Posted: May 24, 2013

Written by

Damian Carrington, London Guardian/ClimateWire
Tar sands

While visiting London, climate scientist James Hansen continued his efforts against the exploitation of Alberta's oil sands, saying that "oil from tar sands makes sense only for a small number of people who are making a lot of money from that product."

Last month, Hansen left his position at NASA to concentrate on raising awareness about climate change. In an interview with the London Guardian, the scientist said, "We are getting close to the dangerous level of carbon in the atmosphere, and if we add on to that unconventional fossil fuels, which have a tremendous amount of carbon, then the climate problem becomes unsolvable."

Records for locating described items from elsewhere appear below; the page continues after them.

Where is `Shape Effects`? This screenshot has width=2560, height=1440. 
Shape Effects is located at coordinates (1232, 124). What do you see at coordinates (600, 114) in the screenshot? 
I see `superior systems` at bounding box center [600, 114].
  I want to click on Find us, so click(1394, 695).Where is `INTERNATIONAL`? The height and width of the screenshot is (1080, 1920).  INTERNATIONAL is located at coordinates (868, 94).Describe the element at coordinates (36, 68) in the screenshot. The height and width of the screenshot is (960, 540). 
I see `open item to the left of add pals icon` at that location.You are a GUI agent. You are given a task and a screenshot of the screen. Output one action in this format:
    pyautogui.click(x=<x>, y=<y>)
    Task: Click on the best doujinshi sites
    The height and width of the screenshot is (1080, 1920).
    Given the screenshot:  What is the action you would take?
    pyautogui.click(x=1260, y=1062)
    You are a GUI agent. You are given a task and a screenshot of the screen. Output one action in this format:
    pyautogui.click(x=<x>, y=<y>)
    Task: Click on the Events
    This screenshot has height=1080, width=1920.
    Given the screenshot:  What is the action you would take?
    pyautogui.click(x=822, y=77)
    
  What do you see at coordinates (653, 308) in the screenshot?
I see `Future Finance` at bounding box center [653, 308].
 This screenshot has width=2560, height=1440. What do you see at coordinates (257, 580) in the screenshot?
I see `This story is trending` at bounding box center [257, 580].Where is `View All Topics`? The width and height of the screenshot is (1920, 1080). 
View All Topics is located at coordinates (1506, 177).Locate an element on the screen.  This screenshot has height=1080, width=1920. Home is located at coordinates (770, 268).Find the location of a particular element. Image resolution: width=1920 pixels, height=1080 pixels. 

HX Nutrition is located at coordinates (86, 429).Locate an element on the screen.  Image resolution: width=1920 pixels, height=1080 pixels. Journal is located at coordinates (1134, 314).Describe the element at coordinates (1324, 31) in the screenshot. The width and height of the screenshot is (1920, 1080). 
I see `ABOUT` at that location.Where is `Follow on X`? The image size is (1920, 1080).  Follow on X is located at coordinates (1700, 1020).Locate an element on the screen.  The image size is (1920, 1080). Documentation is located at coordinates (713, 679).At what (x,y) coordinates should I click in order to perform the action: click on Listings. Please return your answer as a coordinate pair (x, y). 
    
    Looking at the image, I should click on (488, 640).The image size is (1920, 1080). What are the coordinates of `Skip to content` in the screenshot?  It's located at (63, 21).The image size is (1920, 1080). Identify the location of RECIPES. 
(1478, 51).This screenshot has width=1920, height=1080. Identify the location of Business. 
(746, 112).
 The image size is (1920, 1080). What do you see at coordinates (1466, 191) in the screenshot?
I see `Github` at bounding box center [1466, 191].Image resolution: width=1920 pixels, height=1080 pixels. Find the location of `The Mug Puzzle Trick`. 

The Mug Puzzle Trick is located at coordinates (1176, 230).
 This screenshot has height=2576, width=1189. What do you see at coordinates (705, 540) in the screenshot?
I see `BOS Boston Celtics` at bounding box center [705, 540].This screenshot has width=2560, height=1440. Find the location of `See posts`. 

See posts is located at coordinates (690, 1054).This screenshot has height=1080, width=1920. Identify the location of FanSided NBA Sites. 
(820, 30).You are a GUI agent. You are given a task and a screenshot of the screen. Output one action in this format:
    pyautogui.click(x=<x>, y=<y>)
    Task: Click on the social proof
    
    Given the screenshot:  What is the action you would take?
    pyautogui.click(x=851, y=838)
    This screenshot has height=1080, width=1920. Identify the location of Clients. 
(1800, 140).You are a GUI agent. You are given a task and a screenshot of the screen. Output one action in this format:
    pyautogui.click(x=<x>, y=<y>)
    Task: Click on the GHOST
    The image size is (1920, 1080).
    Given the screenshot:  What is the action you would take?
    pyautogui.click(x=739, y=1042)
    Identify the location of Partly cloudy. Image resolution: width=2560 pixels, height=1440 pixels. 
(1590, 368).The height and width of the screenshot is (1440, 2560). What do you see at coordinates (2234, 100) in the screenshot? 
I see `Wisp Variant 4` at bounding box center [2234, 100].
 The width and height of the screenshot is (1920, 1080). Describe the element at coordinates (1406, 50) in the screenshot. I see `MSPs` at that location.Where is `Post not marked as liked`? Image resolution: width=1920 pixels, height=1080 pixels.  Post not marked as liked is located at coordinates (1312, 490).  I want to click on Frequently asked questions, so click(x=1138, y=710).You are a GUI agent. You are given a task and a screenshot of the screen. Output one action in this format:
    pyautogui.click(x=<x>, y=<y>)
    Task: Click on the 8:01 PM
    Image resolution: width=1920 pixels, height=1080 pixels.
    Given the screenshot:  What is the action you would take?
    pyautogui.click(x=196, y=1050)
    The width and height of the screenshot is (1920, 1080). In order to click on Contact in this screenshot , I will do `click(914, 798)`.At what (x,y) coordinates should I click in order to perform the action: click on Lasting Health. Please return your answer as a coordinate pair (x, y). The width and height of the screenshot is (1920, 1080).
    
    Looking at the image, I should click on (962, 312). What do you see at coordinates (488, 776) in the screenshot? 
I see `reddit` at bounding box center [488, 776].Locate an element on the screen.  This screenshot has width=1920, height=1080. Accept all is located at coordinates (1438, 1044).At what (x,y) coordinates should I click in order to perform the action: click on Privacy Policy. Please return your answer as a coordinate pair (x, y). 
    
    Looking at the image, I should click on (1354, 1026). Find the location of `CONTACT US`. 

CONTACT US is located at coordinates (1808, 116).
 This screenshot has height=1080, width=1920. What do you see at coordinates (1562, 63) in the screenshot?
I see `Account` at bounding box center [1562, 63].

Joe Oliver, Canada's minister of natural resources, also visited London recently to lobby against the European Union's intention to penalize oil sources with high carbon footprints, such as Canada's oil sands -- removing oil from the sands produces four times the emissions per barrel of other oil sources. Oliver has called the European Union's plan "discriminatory to oil sands and not based on scientific facts."

But Hansen accused Canada's leaders of "acting as salesmen for those people who will gain from the profits of that industry."

"The thing we are facing overall is that the fossil fuel industry has so much money that they are buying off governments," he said. "Our democracies are seriously handicapped by the money that is driving decisions in Washington and other capitals."